Пошел крупный влажный снег. Он падал на ресницы, от него быстро намок шарф. Я сидела на лошади, рассматривая Москву вокруг, вслушиваясь в мелодию карусели, кое-как сдерживая слезы при виде дочерей и мам, счастливо катающихся вместе со мной.
Но вот Даня махнул рукой, привлекая мое внимание, и я обернулась, подарив ему широкую улыбку, полную благодарности. Пальцами крепче сжала поручень, к которому была прикреплена лошадь, и, вращаясь, улыбалась в камеру, которую направил на меня Даня. На последнем круге он спрятал телефон и просто смотрел на меня. Всякое может выражать взгляд человека. Но Даня смотрел на меня такими глазами, словно я была его самым долгожданным подарком, словно милее и роднее для него не было ничего вокруг, и так сверкала его радужка в отсвете новогодних огней, что я бы все отдала, чтобы сохранить этот миг навсегда.
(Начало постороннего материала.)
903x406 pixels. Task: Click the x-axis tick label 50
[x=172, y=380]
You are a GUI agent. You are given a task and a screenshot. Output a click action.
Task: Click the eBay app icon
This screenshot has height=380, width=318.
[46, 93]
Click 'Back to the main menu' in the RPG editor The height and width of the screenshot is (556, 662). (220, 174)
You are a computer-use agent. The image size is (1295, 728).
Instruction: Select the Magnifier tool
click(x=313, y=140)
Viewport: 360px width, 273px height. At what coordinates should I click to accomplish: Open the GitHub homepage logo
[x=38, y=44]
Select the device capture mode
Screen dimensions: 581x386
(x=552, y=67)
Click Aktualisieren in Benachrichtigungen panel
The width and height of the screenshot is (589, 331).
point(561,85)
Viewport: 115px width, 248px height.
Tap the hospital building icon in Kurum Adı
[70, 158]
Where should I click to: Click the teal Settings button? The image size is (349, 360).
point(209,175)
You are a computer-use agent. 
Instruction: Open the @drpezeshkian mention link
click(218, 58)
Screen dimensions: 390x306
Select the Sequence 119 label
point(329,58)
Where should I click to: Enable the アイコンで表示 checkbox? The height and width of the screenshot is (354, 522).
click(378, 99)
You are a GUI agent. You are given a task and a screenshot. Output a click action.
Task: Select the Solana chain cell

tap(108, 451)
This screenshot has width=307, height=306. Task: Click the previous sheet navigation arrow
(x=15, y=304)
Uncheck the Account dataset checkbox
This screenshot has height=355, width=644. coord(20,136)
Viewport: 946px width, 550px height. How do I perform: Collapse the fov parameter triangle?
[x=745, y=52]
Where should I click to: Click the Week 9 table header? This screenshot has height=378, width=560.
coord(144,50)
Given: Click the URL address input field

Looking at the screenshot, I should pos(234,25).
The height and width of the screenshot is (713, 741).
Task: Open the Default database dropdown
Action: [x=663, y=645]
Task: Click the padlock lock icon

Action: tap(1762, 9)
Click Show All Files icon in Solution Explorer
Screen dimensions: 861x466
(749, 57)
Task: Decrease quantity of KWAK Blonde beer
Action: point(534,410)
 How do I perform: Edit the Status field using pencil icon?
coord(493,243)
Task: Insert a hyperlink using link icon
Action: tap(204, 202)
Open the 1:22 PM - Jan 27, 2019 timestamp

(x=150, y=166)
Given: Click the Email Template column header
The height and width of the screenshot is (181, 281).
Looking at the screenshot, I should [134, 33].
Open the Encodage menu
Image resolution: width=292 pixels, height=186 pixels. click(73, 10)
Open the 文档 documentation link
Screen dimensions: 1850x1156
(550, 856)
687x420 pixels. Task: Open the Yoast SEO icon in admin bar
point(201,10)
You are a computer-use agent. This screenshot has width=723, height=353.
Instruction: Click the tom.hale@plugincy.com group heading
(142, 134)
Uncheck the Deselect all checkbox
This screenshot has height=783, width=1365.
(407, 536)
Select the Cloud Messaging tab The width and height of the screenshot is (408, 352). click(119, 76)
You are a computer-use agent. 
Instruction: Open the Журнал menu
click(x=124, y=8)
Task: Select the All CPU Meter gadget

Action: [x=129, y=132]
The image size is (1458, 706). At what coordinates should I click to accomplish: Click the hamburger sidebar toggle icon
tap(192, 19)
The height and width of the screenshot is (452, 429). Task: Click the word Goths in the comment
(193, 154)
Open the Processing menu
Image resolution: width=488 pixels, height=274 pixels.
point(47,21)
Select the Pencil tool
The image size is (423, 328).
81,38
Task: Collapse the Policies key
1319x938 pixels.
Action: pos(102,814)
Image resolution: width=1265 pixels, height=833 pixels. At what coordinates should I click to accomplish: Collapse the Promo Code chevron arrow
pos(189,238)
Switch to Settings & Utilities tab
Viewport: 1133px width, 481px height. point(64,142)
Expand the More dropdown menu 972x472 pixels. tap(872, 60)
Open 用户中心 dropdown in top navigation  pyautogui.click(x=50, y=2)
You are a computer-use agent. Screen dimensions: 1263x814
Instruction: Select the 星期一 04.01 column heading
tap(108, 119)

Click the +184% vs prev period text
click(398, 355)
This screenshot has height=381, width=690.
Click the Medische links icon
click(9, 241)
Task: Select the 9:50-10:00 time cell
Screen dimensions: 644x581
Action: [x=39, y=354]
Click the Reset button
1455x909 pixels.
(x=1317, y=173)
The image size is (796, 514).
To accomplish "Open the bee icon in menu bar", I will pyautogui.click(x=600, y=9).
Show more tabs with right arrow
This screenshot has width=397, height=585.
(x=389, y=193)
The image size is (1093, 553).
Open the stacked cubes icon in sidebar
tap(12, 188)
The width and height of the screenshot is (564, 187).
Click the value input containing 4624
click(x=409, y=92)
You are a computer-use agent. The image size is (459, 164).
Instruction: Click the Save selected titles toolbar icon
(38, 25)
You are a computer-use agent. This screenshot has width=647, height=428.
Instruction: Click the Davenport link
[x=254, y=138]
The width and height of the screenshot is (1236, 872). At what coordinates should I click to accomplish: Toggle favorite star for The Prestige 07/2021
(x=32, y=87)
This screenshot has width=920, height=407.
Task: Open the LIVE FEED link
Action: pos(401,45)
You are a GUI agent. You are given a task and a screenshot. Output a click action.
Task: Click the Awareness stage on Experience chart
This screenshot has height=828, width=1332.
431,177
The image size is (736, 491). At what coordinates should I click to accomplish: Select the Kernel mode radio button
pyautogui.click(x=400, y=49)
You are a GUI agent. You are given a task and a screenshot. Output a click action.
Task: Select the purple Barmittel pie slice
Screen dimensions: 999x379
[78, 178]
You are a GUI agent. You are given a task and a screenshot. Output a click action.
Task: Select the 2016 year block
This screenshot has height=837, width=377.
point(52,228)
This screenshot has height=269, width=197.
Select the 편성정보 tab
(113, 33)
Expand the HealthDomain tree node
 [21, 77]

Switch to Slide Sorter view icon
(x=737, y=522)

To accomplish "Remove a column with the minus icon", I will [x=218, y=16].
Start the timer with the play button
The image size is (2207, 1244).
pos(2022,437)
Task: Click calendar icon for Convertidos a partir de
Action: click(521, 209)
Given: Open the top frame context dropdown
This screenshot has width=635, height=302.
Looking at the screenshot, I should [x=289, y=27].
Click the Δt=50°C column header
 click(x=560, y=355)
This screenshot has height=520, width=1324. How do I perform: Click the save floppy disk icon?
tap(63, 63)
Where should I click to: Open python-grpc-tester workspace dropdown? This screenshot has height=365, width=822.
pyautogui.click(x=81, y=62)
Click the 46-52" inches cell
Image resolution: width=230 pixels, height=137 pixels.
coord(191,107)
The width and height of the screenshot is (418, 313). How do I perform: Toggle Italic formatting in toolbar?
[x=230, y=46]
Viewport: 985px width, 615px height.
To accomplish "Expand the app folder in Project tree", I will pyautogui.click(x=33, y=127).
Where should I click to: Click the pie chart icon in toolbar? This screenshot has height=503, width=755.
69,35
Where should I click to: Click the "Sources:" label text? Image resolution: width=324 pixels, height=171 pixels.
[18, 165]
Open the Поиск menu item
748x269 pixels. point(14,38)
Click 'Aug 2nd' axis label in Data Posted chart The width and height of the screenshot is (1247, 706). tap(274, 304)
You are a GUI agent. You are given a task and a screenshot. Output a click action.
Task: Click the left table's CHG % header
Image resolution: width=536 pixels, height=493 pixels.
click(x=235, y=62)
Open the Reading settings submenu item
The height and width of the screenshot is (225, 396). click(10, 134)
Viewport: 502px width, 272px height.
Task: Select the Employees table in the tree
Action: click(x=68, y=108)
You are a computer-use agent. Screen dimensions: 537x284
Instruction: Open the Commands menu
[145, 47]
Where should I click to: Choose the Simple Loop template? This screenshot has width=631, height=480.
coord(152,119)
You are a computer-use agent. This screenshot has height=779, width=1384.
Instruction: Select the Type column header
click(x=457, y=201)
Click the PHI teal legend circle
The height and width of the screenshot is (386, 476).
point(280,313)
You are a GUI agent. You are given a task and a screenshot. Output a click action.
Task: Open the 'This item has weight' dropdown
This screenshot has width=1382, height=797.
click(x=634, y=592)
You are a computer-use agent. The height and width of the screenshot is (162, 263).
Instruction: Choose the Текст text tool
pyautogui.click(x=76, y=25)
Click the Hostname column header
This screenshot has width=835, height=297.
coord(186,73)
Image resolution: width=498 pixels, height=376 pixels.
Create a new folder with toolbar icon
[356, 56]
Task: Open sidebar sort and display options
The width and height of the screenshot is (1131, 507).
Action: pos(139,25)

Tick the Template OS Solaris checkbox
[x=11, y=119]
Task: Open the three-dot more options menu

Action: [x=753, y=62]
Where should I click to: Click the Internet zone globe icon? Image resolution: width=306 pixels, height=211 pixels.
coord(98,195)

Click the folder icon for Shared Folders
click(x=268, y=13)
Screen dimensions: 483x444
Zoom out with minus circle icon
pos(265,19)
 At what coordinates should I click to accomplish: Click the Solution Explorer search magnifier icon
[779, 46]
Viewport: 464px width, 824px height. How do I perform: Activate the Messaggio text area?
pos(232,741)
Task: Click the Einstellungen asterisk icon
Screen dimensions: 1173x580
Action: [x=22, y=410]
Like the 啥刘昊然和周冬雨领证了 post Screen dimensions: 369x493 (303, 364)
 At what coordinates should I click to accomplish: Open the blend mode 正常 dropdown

Но карусель остановилась, и я отругала себя за излишние фантазии. Навоображала себе невесть что. Я вдруг ощутила себя очень глупо, оказавшись единственной взрослой тетей, сходящей с детской карусели.
– Ну что? – радостно воскликнул Даня.
Он так быстро оказался возле меня, что я не успела проглотить слезы.
– Агат, что-то все же не так, я вижу. Из-за меня?
– Нет, что ты! Из-за… – Слова не поддавались, вцепились в язык и отказывались слетать с него.
– Это связано с Новым годом, о котором ты говорила, да? Пойдем, расскажешь. Извини, что я тебя притащил сюда, наверное, всколыхнул воспоминания и все такое…
– Все хорошо, Дань, помолчи, – усмехнулась я, легонько толкнув его.
Мы пошли в сторону театра, где расположилась еще одна безумно красивая декорация в сине-голубых тонах, похожая на высокую беседку. Люди стояли в очереди, чтобы сфотографироваться внутри. Не знаю, почему вдруг стало легко, почему я решилась, но рассказ о детстве полился из моих уст сам по себе. Даня молча слушал, и в моменты, когда ощущал, что рассказ мне дается все труднее, крепче сжимал руку.
– Каждое первое января я вспоминаю их ссору. Я так отчетливо помню диалог, каждое слово, каждое их движение, которое мне удалось увидеть. И взгляд матери перед уходом. Полный облегчения и безразличия, – завершила я. – Увидев эту карусель, я словно снова стала семилетней девочкой, которая осталась без мамы. Мне так многое хотелось бы разделить вместе с ней. Нет, не так, не с той личностью, которой она оказалась, а с мамой. Понимаю, я уже взрослая для таких обид, но это такое лишение, которое просто невозможно восполнить… если только перестать чувствовать, отказаться от эмоций.
Даня кивнул, и мы остановились посреди безлюдной аллеи, вдоль которой стояли невысокие елки, украшенные однотонными желтоватыми гирляндами. Снег намочил волосы, спутав их и слепив. Даня притянул меня ближе к себе за ладони. И я ощутила, как что-то очень тяжелое понемногу сдвигается с груди, как чувство легкости после высказанного постепенно распространяется по телу. Я приняла правильное решение. Даня не осудит меня. Я уже предвидела это.
– Агат, послушай меня. – Даня переложил пальцы на мои замерзшие щеки, слегка коснувшись губ, отчего я забыла, как дышать. – Ты одна из самых сильных девушек в мире. Запомни это, ты – настоящий герой. Но при этом, несмотря на всю свою силу и стойкость, ты – человек. Удивительно, правда? – Даня усмехнулся, и несколько хлопьев снега упали на его выбившуюся челку. – Любой нормальный человек будет разбит из-за ухода матери. Это ужасно. Мне даже в страшном сне такое не представить. Я еле справился с потерей отца, в то время как ты с семи лет была наравне со взрослыми. Ты уже узнала, что такое утрата, и не раз. Ты заслуживаешь целого мира, Агата. Но также ты заслуживаешь материнской любви и семьи. Я не вправе осуждать твою маму как человека, но как мать она поступила непростительно. Это был ее выбор, а раз уж она его совершила, то вряд ли оказалась бы хорошей матерью, если бы осталась.